What it says in the title. Is this the fastest transformer implementation? No. But is it flexible enough to handle large families of LLMs? Also no.
It is not heavily optimized, but it does have eg. KV-caching so sampling doesn’t grind to a halt as the sequence gets longer. It comfortably runs Llama3.2 1B and 3B on CPU on my laptop, and uncomfortably runs Llama3.1 8B. They’re much faster with CUDA on a GPU though.
Why did I make this? Because I’m too stupid to get the existing packages working for Llama3.2 models.
Switching tokenizers unlocked some fun small open models, like the SmolLM2 series (more open than Llama3.2, which is behind a permissions wall, so this might reduce a barrier to getting started). With the LoRA addition, this is at a fairly decent point for someone wanting to tinker with LLMs. Cooking up new samplers is a fun sport (evaluating them is trickier), and you can finetune a 1.7 billion parameter model just on your CPU (see our example where we make one much stupider).

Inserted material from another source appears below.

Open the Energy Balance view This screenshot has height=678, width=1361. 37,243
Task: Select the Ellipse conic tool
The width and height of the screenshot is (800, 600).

This is such a cool discussion! It got me wondering—how far could we be from having protein language models (pLMs), like BioTransformers, implemented in Julia?
Just added support for Qwen2.5 models, which come in a very nice range of sizes (starting as low as 0.5B) and variants (base, coder, math) and are among the best for their size. Theoretically this can also run the new QwQ “reasoning” model, if you have enough VRAM to do this in full Float32 (I don’t, so I haven’t tested it).
How mature is the package to write a small tutorial for users on how to integrate it with PromptingTools? I have to look at your chat template support, but I can add the Llama3 INST template renderer on the PromptingTools side.
Thanks. It is new, and still under active development. I’d suggest waiting a bit before trying to integrate it with anything else? It needs one minor interface tweak (to preserve the KV-cache) for efficient back-and-forth chat so at least wait for that - I’ll try and remember to drop a note in here when that is pushed.